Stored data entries
------------

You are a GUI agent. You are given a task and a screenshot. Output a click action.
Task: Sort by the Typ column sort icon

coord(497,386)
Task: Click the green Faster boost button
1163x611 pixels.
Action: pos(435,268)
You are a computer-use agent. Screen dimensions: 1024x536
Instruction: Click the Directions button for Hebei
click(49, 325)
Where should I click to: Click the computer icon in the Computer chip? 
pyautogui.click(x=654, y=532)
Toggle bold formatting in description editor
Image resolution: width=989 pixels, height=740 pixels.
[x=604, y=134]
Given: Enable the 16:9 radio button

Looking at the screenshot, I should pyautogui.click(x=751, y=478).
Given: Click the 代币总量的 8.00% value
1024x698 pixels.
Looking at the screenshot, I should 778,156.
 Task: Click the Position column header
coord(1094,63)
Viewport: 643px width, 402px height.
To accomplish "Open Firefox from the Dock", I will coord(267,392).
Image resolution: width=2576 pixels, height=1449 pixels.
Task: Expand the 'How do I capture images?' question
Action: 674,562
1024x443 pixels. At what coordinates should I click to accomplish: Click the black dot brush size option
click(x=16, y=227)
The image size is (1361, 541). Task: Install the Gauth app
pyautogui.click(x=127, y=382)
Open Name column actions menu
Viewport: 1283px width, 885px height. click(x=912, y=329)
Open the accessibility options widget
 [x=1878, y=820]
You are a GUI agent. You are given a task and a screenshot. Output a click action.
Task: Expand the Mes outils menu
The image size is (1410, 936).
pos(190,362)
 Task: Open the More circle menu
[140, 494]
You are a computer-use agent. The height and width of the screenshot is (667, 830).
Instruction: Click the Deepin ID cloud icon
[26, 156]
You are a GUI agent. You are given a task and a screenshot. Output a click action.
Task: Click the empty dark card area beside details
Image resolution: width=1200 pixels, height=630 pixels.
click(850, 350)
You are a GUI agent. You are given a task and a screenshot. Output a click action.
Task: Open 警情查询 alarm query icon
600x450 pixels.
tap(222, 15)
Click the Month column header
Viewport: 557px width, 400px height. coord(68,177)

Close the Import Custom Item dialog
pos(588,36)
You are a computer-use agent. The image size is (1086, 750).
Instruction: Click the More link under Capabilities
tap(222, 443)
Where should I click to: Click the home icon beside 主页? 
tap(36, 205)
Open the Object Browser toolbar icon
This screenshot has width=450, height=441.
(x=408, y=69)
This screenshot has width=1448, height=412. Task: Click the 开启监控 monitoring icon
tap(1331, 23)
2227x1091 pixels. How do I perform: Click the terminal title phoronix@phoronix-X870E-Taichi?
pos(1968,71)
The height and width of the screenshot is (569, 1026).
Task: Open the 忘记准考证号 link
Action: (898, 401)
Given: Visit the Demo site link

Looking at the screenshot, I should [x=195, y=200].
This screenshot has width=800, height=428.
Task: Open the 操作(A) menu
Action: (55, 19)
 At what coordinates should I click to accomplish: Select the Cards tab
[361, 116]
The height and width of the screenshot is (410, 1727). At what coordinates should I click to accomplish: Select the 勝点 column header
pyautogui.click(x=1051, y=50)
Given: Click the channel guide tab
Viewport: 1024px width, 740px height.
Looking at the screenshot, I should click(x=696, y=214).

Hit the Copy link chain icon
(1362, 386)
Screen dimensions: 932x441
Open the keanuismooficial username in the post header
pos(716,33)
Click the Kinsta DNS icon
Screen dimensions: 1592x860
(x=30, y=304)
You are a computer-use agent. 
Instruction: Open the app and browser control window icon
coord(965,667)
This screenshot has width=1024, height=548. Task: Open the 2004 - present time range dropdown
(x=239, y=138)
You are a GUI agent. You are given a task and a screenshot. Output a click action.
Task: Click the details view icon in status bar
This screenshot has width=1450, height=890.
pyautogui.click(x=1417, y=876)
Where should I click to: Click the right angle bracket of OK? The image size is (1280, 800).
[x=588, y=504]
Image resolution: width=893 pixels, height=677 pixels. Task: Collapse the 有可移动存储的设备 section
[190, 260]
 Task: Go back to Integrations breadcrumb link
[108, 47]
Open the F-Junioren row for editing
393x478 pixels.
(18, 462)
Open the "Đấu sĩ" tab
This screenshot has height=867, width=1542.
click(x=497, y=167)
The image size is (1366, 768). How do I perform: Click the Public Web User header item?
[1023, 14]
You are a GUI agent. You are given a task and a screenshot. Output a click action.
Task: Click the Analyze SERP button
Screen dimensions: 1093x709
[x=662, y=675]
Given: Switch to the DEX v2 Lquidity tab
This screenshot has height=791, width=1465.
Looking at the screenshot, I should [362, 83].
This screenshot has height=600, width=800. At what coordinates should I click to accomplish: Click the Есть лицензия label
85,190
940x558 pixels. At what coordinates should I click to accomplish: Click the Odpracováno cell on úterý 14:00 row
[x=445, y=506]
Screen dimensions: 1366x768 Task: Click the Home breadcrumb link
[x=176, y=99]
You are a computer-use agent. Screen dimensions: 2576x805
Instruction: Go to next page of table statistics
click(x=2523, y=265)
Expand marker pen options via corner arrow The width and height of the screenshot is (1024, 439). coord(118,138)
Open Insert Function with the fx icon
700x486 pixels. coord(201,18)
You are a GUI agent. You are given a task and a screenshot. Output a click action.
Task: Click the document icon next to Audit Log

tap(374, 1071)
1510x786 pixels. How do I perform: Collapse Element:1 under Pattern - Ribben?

------------

EXERCISE OBJECTIVE: Number of lines in the records above holding the word "details": state it and nothing else.

ANSWER FOR THE TASK: 2